Soweit die Kläger eine weitere Minderung wegen der Urlaubsbeeinträchtigung durch die extrem hohe Telefonrechnung geltend machen, steht ihnen insoweit kein Minderungsanspruch zu. Es ist zwar bedauerlich, daß durch diese Telefonkosten der Urlaub sicher beeinträchtigt war, dies ist allerdings der Beklagten nicht vorzuwerfen, da die Kläger ihre Ansprüche insoweit nicht auf den Reisevertrag stützen können. Ersatzansprüche könnten allenfalls gegen die Betreiber des Hotels als Vertragspartner geltend gemacht werden.
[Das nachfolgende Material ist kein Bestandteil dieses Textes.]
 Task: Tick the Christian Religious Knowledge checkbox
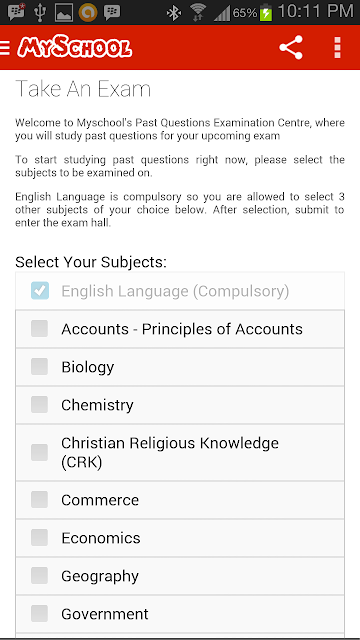pyautogui.click(x=40, y=452)
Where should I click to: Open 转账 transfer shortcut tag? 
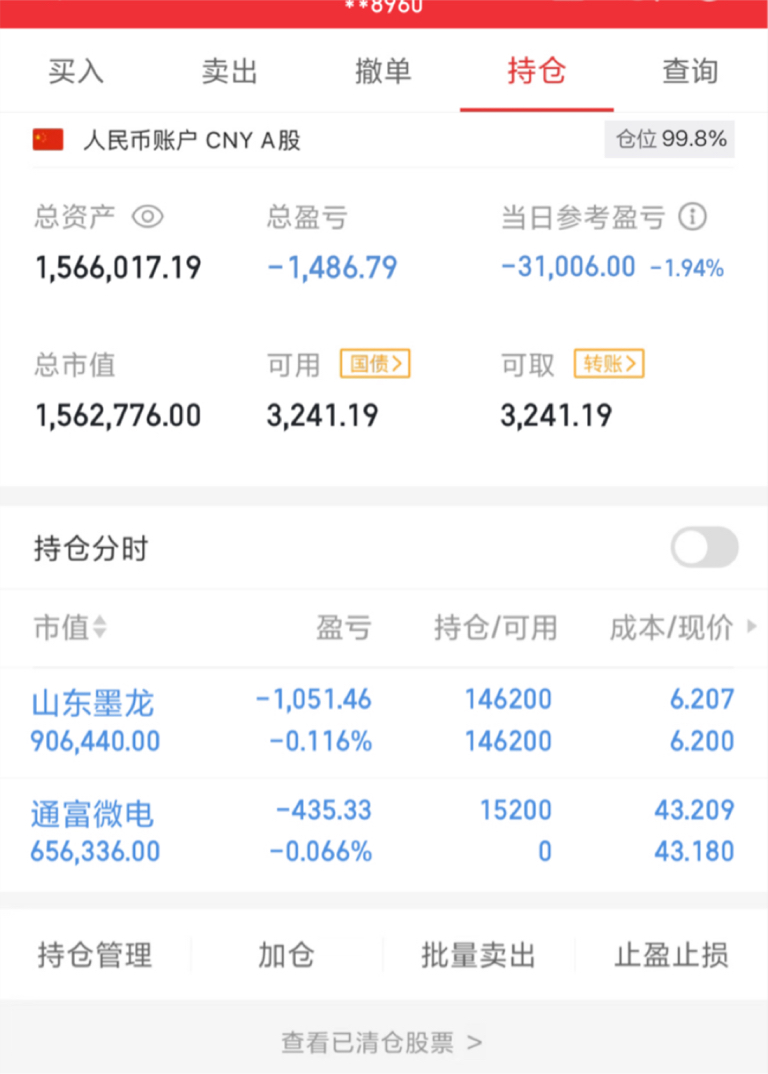(608, 364)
Ansprechpartner wegen der vermeintlichen Telefonkosten und der damit zusammenhängenden Urlaubsbeeinträchtigung sind somit nur die Hotelbetreiber, die auch insoweit nicht als Erfüllungsgehilfen der Beklagten tätig wurden.

Die Klage war daher im übrigen abzuweisen.

Da die Verzugsvoraussetzungen nicht schlüssig behauptet wurden, kann die Klagepartei Zinsen erst ab Rechtshängigkeit (27.7.2000) fordern (§§ 284 Abs.1 S.2, 288 Abs.1 S.1, 291 BGB).

Die beantragten Zinsen in Höhe von 7,15 % sind nicht überhöht, da nach dem Gesetz zur Beschleunigung fälliger Zahlungen ab dem 01.05.2000 höhere Zinsen geltend gemacht werden können.

Kosten: § 92 Abs.2 ZPO.

Vorläufige Vollstreckbarkeit: § 708 Nr.11, § 713 ZPO.